### TRECHO DO DOCUMENTO
________________
TELEJORNALISMO
Paulo José Cunha (*)
É do nosso jeitão, sempre foi. A gente prefere deixar pra lá do que cobrar o que nos é de direito. É recente no Brasil a idéia de que se deve lutar. A consciência dos direitos individuais começou a se popularizar timidamente a partir de 1990, com a entrada em vigor do Código de Defesa dos Direitos do Consumidor. Autores de delitos contra esses direitos, que antes não eram incomodados, hoje já enfrentam o Procon, as procuradorias, os balcões de reclamações. Antes, ninguém nem se lembrava disso. Comerciante infrator nadava de braçada. O consumidor, ah, que se danasse. Mas as coisas andam mudando. Infelizmente, entretanto, a consciência desse direito não chegou ainda ao campo da informação, menos ainda ao da política.
Comecemos pela política. Se considerarmos a propaganda eleitoral como atividade sujeita à legislação ordinária, podemos imaginar a real possibilidade de alguém ir às barras dos tribunais reclamar o descumprimento das promessas de campanha com base no que preceitua o Código de Defesa dos Direitos do Consumidor no capítulo que trata da propaganda enganosa. Só para ficar num exemplo, o governador Joaquim Roriz, do Distrito Federal, venceu a eleição contra o candidato Cristovam Buarque ao prometer 28% de reajuste nos salários do funcionalismo, promessa que nunca cumpriu. Igualzinha à do danoninho, que a propaganda prometia valer por um bifinho. Quando foram ver, mal valia por um grão de arroz, e a Danone se estrepou. Será que um bom advogado não podia entrar com uma ação acusando o governador pela prática de propaganda enganosa e fazê-lo pagar pelo crime? Ou mesmo acionar o Conar, o Conselho Nacional de Auto-Regulamentação Publicitária?
________________
### ENUNCIADO DA TAREFA
Segundo o trecho sobre direitos do consumidor, que instâncias os autores de delitos contra esses direitos hoje já enfrentam? Relacione todas.

### DADOS DISPONÍVEIS
________________
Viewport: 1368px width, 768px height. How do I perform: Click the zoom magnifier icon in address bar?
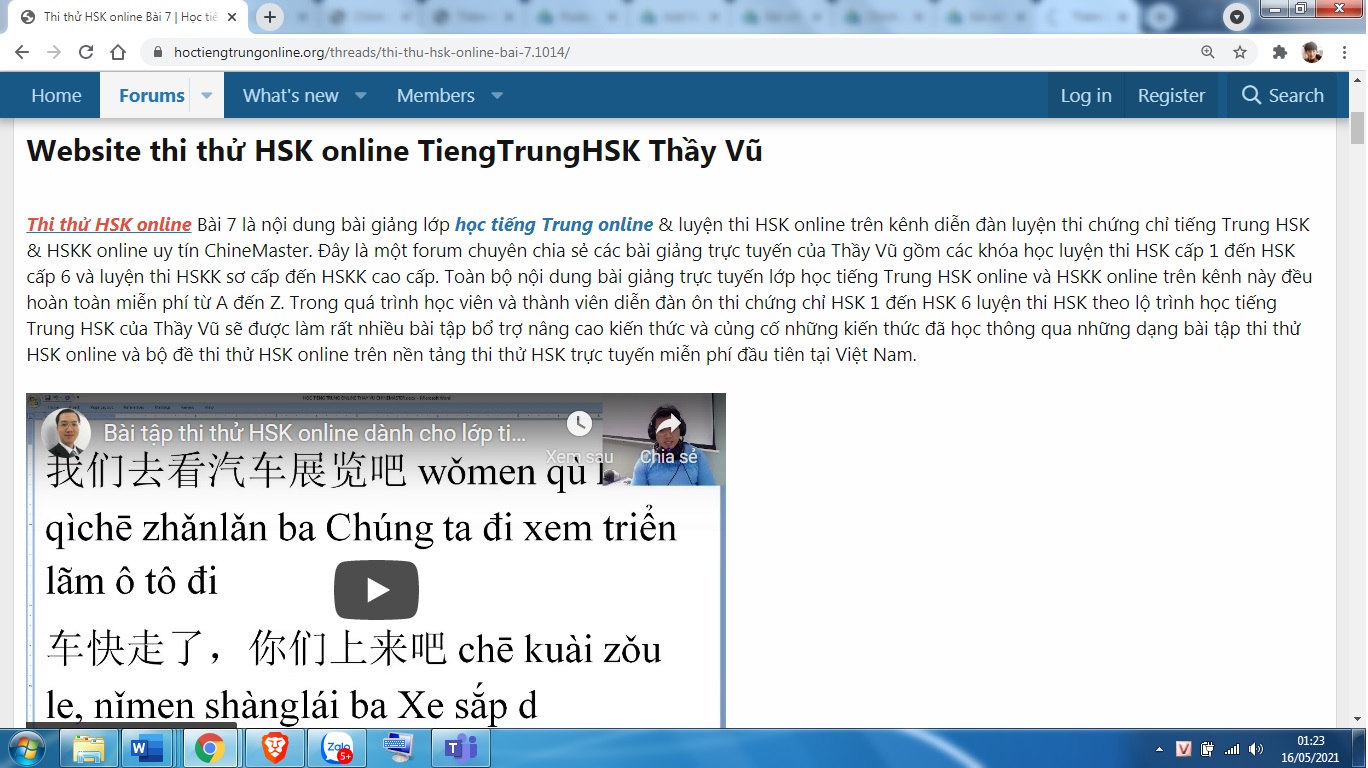(x=1208, y=52)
________________
### RESPOSTA
O Procon, as procuradorias e os balcões de reclamações.